Une panne électrique d’ampleur a frappé le Gabon, privant simultanément le Grand Libreville et Port-Gentil de courant à la suite d’un incident informatique survenu au sein de la Société d’énergie et d’eau du Gabon (SEEG). L’opérateur historique, en charge de la production et de la distribution dans le pays, attribue cette coupure massive à une défaillance de son système de pilotage, dont les conséquences se sont propagées en cascade sur les deux principaux pôles économiques du territoire.
Une panne SEEG qui paralyse les deux poumons économiques du Gabon
Le black-out a frappé sans préavis. Dans la capitale comme dans la capitale économique, ménages, commerces, administrations et industries se sont retrouvés sans alimentation, exposant la fragilité d’un réseau dont l’architecture repose sur une supervision centralisée. La SEEG, héritière d’une longue concession aujourd’hui sous contrôle public renforcé, gère l’essentiel de la chaîne électrique nationale, depuis les centrales thermiques et hydroélectriques jusqu’aux postes de transformation qui irriguent les quartiers de Libreville, Owendo, Akanda et Port-Gentil.
Le caractère informatique de la défaillance est ce qui retient l’attention des spécialistes. Une rupture sur les systèmes SCADA, ces plateformes de supervision et d’acquisition de données qui orchestrent en temps réel les flux d’électricité, suffit à déclencher des délestages automatiques de grande ampleur. Une fois la chaîne rompue, le redémarrage exige une remise en route progressive des installations, opération délicate qui peut s’étirer sur plusieurs heures.
Souveraineté énergétique et vulnérabilité numérique
L’incident illustre la dépendance croissante des infrastructures critiques africaines aux couches logicielles. Les réseaux électriques, longtemps perçus comme purement physiques, sont désormais des systèmes cyber-physiques où la moindre rupture de communication entre automates et serveurs centraux peut entraîner un effondrement de la fourniture. Le Gabon n’échappe pas à cette mutation, qui pose la question des plans de continuité, des sauvegardes et de la redondance des centres de contrôle.
Pour Libreville, dont la conurbation concentre près de la moitié de la population nationale, et pour Port-Gentil, capitale pétrolière où sont implantées les principales installations d’hydrocarbures, l’impact économique d’une coupure prolongée est immédiat. Les sites industriels disposent généralement de groupes électrogènes de secours, mais les petites et moyennes entreprises, les services publics et le commerce de détail subissent de plein fouet l’arrêt de l’activité. Les pertes commerciales et les dégâts sur les équipements sensibles, notamment dans le froid alimentaire et médical, se chiffrent rapidement en centaines de millions de francs CFA pour ce type d’épisode.
Cette panne s’inscrit dans une séquence déjà chargée pour le secteur. Les autorités de la transition, installées après le changement institutionnel d’août 2023, ont fait de la fiabilisation de la fourniture électrique une priorité affichée, avec des annonces récurrentes sur la réhabilitation des centrales et le déploiement de nouvelles capacités de production. Les délestages chroniques restent toutefois une plaie économique et sociale, alimentant l’exaspération des usagers et nourrissant le débat sur la gouvernance de l’opérateur national.
Un signal d’alerte pour la modernisation du réseau gabonais
La nature informatique de la panne pourrait accélérer les arbitrages budgétaires en faveur de la modernisation des systèmes de conduite du réseau. Plusieurs bailleurs, dont la Banque africaine de développement et l’Agence française de développement, accompagnent déjà des projets de renforcement des infrastructures électriques en Afrique centrale. La question de la cybersécurité industrielle, longtemps reléguée derrière les enjeux de production, s’impose progressivement comme un volet stratégique du dossier énergétique.
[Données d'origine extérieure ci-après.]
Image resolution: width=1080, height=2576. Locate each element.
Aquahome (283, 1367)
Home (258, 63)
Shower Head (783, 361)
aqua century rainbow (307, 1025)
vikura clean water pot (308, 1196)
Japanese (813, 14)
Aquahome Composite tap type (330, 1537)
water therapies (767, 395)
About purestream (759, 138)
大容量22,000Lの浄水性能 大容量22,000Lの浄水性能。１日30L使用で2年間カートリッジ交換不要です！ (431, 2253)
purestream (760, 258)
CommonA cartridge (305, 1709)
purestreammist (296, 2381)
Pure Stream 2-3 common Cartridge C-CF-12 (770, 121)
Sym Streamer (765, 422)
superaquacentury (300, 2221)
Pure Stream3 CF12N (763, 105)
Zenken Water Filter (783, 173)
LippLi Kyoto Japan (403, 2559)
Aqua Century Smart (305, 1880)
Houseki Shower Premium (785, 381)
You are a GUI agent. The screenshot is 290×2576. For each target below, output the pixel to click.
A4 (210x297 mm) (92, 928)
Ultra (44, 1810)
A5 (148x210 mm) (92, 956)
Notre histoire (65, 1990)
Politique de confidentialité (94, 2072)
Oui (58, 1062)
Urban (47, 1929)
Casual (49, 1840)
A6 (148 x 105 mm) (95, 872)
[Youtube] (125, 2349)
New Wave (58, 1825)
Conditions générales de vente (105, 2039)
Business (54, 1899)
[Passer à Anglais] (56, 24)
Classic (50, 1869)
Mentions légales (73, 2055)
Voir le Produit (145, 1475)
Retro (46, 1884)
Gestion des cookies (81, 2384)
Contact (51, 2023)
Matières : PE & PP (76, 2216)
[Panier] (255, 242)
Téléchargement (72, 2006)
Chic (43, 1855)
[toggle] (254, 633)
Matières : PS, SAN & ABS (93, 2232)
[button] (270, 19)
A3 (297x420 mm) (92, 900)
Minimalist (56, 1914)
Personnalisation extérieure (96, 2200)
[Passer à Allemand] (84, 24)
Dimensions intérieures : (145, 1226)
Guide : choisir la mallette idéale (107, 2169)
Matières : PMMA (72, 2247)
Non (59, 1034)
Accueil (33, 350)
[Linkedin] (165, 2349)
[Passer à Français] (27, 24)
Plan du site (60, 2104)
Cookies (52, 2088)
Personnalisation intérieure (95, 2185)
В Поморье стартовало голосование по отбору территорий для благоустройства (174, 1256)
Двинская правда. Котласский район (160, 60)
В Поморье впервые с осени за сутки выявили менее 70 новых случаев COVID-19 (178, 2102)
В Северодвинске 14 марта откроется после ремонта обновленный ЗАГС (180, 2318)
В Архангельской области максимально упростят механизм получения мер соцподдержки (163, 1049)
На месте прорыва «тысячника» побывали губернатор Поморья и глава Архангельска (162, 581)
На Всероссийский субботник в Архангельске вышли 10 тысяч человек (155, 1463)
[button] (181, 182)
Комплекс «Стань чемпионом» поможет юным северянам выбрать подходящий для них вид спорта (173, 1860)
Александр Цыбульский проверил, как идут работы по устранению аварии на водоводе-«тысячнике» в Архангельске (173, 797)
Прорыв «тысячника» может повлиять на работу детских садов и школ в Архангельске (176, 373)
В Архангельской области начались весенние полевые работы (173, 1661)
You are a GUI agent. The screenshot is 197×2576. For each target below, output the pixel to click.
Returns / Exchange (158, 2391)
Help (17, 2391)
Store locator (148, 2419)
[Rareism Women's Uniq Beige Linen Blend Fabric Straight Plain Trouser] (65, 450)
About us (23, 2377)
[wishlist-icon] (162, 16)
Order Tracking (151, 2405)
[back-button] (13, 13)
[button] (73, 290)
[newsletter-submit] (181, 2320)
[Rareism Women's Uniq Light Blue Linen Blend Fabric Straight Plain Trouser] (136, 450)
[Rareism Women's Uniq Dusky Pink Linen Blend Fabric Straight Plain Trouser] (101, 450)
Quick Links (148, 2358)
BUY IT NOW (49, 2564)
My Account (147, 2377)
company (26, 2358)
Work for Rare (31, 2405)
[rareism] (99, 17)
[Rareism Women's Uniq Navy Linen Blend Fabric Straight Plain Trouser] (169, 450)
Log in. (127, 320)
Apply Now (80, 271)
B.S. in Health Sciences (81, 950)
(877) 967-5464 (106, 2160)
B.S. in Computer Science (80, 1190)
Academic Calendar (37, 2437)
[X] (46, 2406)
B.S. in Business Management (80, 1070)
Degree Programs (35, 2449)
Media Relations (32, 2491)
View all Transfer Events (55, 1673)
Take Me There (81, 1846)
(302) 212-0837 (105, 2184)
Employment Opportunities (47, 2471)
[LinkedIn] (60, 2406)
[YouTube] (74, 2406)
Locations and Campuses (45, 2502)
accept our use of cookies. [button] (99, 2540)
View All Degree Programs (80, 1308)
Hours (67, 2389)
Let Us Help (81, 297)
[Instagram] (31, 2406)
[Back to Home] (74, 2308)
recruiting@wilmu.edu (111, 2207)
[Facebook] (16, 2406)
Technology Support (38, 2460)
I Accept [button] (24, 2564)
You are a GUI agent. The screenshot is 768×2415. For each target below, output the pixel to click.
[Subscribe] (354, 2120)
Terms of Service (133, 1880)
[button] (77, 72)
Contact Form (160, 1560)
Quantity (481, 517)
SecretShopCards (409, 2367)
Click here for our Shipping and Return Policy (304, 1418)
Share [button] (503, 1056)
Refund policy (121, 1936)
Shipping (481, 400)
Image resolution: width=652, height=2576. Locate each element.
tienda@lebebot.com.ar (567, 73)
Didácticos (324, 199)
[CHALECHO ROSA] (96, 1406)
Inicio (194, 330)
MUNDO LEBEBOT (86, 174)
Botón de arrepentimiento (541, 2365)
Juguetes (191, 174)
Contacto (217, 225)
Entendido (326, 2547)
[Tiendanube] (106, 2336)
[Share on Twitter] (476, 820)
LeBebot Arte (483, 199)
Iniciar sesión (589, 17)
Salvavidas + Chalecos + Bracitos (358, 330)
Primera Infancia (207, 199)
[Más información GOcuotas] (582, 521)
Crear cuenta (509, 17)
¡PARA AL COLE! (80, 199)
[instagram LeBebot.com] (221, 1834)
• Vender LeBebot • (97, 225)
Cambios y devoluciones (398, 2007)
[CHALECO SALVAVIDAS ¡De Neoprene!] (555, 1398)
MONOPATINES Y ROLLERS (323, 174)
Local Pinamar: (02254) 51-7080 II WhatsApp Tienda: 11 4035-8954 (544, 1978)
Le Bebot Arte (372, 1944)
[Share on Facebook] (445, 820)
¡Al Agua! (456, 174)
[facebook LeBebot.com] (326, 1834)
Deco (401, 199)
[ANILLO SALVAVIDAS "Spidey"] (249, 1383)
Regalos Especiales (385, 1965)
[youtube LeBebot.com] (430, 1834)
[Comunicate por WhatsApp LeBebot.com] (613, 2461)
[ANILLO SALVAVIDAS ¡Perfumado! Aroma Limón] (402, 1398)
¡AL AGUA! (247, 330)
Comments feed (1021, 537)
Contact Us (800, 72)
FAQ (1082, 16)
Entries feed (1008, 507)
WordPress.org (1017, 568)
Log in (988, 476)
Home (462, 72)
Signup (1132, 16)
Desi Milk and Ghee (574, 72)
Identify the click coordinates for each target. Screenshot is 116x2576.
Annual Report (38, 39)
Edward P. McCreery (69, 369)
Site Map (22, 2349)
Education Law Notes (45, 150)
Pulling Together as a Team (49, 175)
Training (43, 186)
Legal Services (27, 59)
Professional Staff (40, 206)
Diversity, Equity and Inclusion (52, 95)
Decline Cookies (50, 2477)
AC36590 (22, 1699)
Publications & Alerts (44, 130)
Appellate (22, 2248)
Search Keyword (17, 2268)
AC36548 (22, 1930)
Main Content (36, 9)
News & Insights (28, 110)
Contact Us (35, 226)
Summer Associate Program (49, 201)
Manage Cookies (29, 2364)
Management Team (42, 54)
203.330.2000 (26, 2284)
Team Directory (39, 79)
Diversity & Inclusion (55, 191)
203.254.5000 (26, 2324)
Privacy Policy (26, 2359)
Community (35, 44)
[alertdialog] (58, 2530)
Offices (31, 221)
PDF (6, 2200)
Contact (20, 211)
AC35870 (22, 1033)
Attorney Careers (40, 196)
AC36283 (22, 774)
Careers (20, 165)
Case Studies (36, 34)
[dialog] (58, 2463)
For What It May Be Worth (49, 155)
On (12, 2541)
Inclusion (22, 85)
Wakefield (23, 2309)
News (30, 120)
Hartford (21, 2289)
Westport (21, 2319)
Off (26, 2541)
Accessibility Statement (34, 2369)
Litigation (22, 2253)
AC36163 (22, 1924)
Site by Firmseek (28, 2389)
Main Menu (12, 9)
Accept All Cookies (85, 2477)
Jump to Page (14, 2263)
Reste la dimension de communication de crise. La rareté des informations délivrées en temps réel aux abonnés, l’absence d’estimation publique sur le délai de rétablissement et le manque de visibilité sur les causes profondes alimentent la défiance. Pour la SEEG, dont l’image est régulièrement écornée par les coupures, la transparence sur les défaillances techniques et les plans de remédiation constituera un test de crédibilité auprès du gouvernement comme des usagers. Au-delà du Gabon, cet épisode rappelle que la transition énergétique africaine ne se jouera pas seulement sur les mégawatts installés, mais aussi sur la résilience numérique des opérateurs nationaux. Selon Info241.